Diamond Sports Group, LLC is now suing its parent company, Sinclair Broadcast Group, Inc, reportedly alleging that an inappropriate payment was made to JP Morgan Chase & Co. In a separate but related lawsuit, Diamond is also suing JPMorgan.
The details on the lawsuit are extremely limited at the moment and neither Diamond nor Sinclair have issued a statement so far. According to Bloomberg Law, both lawsuits were filed in secret and have been sealed. It would seem that the two lawsuits center around a preferred equity repayment paid to JPMorgan by Sinclair.
In spite of the limited information available, Next TV has looked to provide some additional context on the basis of the lawsuits.

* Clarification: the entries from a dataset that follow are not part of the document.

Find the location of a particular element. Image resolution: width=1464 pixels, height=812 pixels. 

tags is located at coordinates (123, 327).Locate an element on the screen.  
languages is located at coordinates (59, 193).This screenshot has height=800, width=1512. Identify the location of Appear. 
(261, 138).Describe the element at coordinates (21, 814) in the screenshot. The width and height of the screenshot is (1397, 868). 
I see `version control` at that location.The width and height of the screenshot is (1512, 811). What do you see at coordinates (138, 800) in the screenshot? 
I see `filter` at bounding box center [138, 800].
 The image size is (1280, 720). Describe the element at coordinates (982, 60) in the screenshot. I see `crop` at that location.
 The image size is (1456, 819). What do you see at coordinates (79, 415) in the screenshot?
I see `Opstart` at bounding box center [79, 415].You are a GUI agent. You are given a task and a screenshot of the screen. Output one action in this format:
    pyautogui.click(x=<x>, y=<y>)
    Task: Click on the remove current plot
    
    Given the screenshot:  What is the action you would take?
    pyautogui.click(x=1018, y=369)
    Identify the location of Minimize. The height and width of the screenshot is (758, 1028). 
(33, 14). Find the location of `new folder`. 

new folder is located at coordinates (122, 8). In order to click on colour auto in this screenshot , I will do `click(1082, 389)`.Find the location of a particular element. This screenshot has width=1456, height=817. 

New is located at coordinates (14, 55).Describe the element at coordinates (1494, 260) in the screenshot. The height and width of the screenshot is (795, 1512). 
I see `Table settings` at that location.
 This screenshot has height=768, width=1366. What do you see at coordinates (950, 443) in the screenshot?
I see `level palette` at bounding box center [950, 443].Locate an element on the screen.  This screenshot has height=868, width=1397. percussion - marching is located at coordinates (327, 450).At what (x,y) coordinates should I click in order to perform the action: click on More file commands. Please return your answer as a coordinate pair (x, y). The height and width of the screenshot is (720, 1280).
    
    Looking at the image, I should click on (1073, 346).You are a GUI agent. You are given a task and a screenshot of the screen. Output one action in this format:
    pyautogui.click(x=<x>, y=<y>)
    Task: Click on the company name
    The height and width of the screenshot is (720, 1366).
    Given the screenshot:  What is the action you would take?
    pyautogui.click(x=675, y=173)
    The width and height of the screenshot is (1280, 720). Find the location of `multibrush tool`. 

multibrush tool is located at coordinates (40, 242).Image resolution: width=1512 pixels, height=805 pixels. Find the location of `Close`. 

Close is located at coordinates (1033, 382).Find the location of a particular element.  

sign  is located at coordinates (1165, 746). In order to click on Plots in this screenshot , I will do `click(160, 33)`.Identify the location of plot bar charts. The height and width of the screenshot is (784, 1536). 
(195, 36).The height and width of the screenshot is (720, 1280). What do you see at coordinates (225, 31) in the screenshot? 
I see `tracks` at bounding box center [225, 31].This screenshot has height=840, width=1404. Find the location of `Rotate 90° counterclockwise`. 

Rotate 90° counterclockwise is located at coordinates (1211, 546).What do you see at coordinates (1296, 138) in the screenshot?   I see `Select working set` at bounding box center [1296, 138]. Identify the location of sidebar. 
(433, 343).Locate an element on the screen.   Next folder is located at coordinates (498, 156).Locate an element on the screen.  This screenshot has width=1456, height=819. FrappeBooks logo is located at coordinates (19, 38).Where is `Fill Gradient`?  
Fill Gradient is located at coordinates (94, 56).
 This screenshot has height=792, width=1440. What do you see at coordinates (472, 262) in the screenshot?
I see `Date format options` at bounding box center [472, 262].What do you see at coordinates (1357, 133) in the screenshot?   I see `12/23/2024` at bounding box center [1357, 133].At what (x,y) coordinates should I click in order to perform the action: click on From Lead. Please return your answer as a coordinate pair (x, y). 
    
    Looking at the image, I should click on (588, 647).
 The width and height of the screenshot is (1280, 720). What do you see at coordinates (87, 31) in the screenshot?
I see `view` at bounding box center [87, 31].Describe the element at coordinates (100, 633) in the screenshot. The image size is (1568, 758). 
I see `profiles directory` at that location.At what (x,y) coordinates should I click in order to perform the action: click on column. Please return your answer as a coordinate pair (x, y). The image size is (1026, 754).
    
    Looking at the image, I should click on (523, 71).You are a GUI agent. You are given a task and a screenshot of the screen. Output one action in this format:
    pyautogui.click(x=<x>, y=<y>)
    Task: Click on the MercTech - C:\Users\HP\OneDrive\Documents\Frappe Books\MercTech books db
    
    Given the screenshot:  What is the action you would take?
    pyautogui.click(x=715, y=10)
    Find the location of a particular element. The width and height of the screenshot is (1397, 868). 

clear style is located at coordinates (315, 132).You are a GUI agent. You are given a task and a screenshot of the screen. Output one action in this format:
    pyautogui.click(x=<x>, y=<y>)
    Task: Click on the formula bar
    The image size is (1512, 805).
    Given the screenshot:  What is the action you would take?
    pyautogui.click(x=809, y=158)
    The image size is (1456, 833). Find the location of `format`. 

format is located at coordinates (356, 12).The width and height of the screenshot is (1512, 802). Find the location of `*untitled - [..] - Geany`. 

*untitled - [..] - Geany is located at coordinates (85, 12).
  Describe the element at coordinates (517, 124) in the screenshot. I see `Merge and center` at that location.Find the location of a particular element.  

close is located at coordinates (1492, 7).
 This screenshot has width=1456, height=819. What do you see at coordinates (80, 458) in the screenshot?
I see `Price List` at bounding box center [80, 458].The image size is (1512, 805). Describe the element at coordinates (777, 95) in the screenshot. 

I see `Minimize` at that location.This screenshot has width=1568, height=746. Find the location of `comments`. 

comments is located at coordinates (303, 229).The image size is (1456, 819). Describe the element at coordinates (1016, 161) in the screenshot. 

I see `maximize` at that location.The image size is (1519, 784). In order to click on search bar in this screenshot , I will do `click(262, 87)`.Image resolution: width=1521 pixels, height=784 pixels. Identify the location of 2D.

Citing “an individual with knowledge of the complaints,” Next TV reports that Sinclair made a payment of $190.2 million to JPMorgan in February, shortly before Diamond filed for bankruptcy.
The timing of this payment appears to be important here, as the suggestion being made is that Sinclair pushed scheduling of the payment forward knowing that Diamond was about to enter bankruptcy. The other suggestion is that the payment essentially allowed JPMorgan to recover nearly all of the initial investment it made in 2019 to help Sinclair purchase the Fox-owned RSNs. It is these RSNs that eventually became Bally Sports RSNs.
According to the report, the main issue Diamond seems to have with Sinclair and JPMorgan is that it has been left dealing with the financial fallout while JPMorgan was largely repaid on its investment and Sinclair profited from a naming rights deal with Bally’s Corp.
Outside of these lawsuits, the Diamond Sports issues continue. After initially losing the rights to San Diego Padres games, Diamond also recently relinquished the rights to Arizona Diamondbacks games as well.
Broadcast rights to both of these teams have now been returned to MLB, who is now offering local broadcast options as well as direct-to-consumer streaming solutions.